Little Big Town
The Road to Here
ittle Big Town’s “Boondocks” is one of the slow-burn success stories of the past year, taking 33 weeks to crack the country singles top 10. It’s not surprising, considering not only are they a new act (well, kinda—I’ll get to that), but their sound isn’t quite like anyone else’s on “hot country” radio. “Boondocks” isn’t, as I first feared, another in 2005’s string of nü-redneck anthems (cf. Jason Aldean’s “Hicktown”) piggybacking on Gretchen Wilson’s success, but an honest-to-goodness—and just plain honest—ode to small towns. If you will, it’s not so far from being a country(ish) take on John Mellencamp’s “Small Town.” (You’d better believe that a lion’s share of country fans love JCM, and especially “Small Town.”)

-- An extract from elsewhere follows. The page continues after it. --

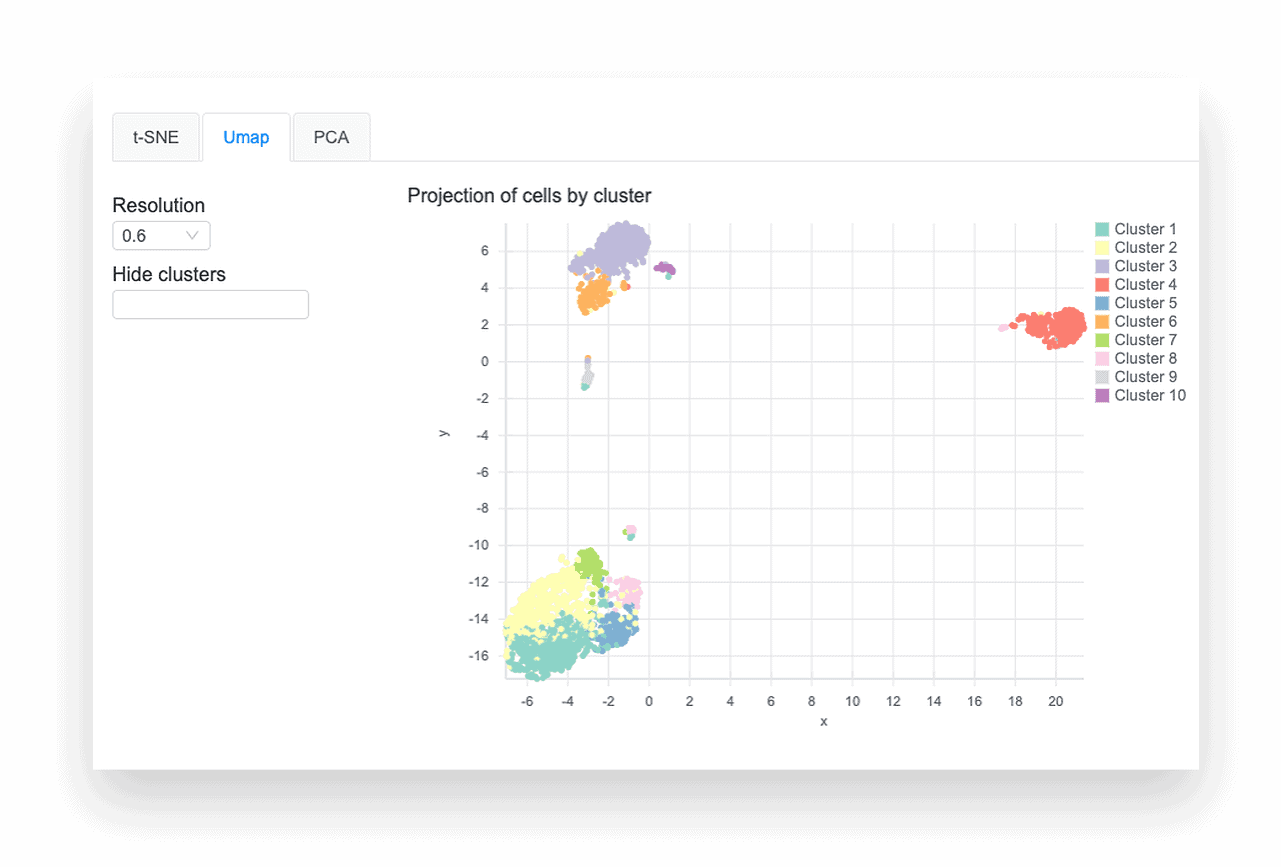Toggle Cluster 10 purple legend entry
This screenshot has height=867, width=1281.
[1141, 395]
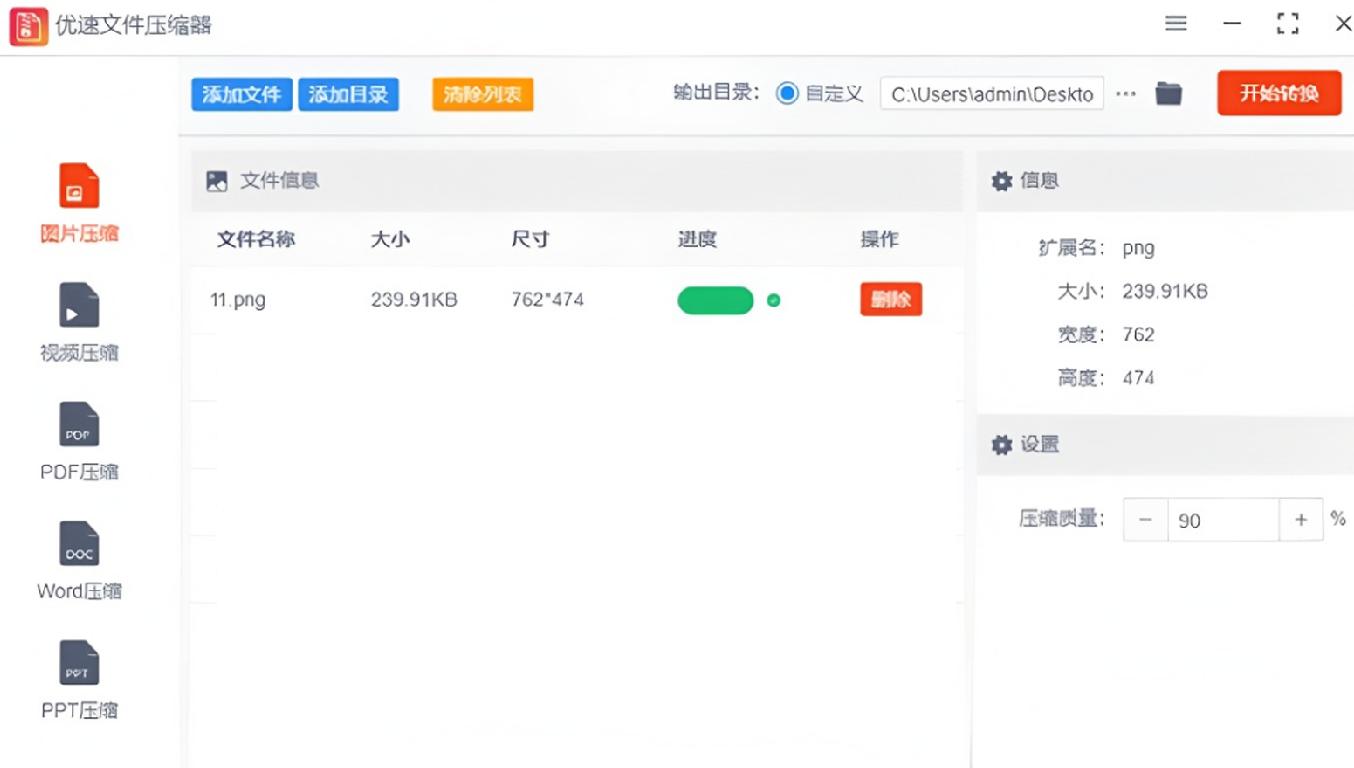Select the 自定义 custom output radio button

[x=789, y=92]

(A brief interjection for the LBT back-story: the distaff quartet was signed to a major and released their debut album in 2002. It flopped badly, and their label, ironically enough Monument Records, the Dixie Chicks’ home, subsequently dumped them. But even in country music, there are some second chances; Clint Black’s Equity Music Group [in which the artists have…] picked ‘em up and put out The Road to Here last year.)
“Boondocks” is a great single with which to launch this album, as it tidily encapsulates plenty of what makes LBT so good. They’re kinda like a (much) rootsier Fleetwood Mac by way of the Dixie Chicks, all fiddles and banjos and four-part harmonies set to make you swoon. Union Station’s Jerry Douglas and Ron Block add dobro and banjo, respectively, to a number of the album’s songs.
“Bones” is nearly a dead ringer for the Mac’s own “The Chain” both lyrically and musically. It’s nearly as good, too. Each member of the quartet gets a chance to shine vocally, but they sound the most complete when singing in four-part harmony: sweet ballad “Bring It On Home” would be a crappy sheDaisy single in lesser hands, but these are the opposite of lesser hands, so it succeeds quite nicely.
All but a song or two on The Road to Here, in fact, works; had I heard this album earlier, it would have had a shot at my 2005 top 10 (and definitely would’ve placed in my top 20). Fulfilling the promises made on their debut, Little Big Town show and prove it here—this foursome could quite rightly be one of 2006’s big “new” success stories. Better climb aboard the bandwagon now, before it gets too crowded.